非居住者等から土地等を購入する場合の源泉徴収
居住者が、非居住者や外国法人(以下「非居住者等」)から日本国内にある土地等を購入して、その譲渡対価を支払う場合、その対価を支払う際に10.21%(所得税10%、復興特別所得税0.21%)の税率で源泉徴収し、翌月10日までに納付しなければなりません。
源泉徴収の対象となる土地等には、
- ・国内にある土地又は土地の上に存する権利
- ・建物及びその付属設備
- ・構築物
が含まれます。
ただし、この源泉徴収には例外規定があり、個人が自己またはその親族の居住の用に供するために非居住者等から土地等を購入した場合であって、その土地等の譲渡対価が1億円以下である場合には、その個人は、源泉徴収をしなくてもよいこととなっています。
したがって、購入者が法人の場合には、この例外的な取扱いは適用されませんので、必ず購入代金を支払う際に源泉徴収しなければなりません。また、個人が取得した土地等であっても、事業用や貸付用として取得した場合には、居住の用に供するためではないため、源泉徴収の対象となります。
なお、居住用と居住用以外の部分がある自宅兼事務所を取得した場合には、その家屋の床面積の2分の1以上を居住の用に供するときは、「居住の用の供するための取得」として取り扱います。
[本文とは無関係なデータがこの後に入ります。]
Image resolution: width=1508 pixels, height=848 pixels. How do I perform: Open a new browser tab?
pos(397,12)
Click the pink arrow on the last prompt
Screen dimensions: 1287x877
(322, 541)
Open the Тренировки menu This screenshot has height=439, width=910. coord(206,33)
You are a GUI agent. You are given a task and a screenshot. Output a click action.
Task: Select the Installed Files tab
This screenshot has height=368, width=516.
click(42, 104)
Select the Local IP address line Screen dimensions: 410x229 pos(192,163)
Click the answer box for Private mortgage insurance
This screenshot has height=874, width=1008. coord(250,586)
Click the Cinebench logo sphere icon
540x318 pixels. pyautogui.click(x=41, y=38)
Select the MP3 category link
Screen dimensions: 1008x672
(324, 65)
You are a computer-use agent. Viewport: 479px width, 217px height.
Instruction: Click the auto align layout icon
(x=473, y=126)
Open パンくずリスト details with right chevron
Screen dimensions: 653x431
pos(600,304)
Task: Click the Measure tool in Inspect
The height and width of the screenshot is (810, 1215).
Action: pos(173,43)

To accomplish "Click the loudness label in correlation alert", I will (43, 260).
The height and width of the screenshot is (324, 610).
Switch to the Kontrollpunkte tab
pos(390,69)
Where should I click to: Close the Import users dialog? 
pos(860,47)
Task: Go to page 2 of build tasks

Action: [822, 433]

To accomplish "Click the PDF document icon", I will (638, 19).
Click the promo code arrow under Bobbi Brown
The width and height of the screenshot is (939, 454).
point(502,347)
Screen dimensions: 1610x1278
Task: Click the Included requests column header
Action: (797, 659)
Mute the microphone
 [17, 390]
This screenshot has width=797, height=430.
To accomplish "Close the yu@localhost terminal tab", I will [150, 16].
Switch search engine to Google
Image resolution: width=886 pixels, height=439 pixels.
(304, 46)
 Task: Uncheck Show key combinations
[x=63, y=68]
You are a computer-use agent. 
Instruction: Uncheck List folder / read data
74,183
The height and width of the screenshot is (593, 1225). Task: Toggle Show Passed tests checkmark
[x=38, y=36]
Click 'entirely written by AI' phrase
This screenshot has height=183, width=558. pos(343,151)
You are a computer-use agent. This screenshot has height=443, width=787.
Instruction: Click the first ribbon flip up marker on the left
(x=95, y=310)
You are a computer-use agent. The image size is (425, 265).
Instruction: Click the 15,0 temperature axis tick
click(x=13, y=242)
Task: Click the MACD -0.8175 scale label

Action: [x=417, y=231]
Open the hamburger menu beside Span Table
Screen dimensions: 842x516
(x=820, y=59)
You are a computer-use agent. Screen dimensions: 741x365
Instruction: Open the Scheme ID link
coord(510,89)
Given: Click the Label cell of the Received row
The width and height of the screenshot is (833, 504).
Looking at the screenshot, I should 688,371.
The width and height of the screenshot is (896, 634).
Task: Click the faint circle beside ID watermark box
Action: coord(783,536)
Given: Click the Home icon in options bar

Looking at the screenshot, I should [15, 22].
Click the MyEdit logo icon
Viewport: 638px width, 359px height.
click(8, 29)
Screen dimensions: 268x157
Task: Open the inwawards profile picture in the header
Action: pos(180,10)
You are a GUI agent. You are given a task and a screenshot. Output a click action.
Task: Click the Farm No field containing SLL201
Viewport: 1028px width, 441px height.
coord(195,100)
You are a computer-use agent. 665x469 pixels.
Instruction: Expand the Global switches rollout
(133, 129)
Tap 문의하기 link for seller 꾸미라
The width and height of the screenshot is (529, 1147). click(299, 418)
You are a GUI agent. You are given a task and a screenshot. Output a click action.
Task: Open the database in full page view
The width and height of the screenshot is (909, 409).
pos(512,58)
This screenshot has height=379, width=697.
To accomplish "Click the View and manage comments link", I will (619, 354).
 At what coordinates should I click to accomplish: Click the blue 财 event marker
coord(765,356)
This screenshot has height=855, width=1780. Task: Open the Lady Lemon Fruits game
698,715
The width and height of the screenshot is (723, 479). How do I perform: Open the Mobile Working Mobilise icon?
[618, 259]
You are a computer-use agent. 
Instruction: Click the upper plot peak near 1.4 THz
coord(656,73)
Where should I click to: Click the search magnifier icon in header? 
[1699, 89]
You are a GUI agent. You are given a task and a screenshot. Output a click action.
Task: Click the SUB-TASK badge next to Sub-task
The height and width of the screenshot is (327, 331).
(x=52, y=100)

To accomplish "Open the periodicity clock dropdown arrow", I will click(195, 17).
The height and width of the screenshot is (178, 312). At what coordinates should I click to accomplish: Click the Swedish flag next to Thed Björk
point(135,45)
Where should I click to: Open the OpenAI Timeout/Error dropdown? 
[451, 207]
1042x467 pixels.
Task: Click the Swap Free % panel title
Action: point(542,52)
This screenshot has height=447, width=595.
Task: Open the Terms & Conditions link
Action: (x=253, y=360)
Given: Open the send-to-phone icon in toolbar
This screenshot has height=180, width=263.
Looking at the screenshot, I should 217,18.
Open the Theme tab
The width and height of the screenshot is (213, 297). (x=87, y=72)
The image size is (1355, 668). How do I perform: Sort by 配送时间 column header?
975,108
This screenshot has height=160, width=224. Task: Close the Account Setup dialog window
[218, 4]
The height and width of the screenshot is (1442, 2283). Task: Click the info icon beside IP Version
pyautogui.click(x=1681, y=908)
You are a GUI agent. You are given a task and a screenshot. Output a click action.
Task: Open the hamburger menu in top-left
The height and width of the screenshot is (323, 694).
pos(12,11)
質問のケースでは、K社は法人であるため、金額の多寡に関わらず、購入代金を支払う際に源泉徴収しなければなりません。
租税条約での取扱い
日本が締結している多くの租税条約では、土地等の不動産の譲渡対価について、不動産の所在地国における課税を認めています。したがって、非居住者が国内にある不動産を譲渡した場合には、租税条約においても、その譲渡により生ずる所得について日本で課税できることになっていますので、国内法通りの課税となります。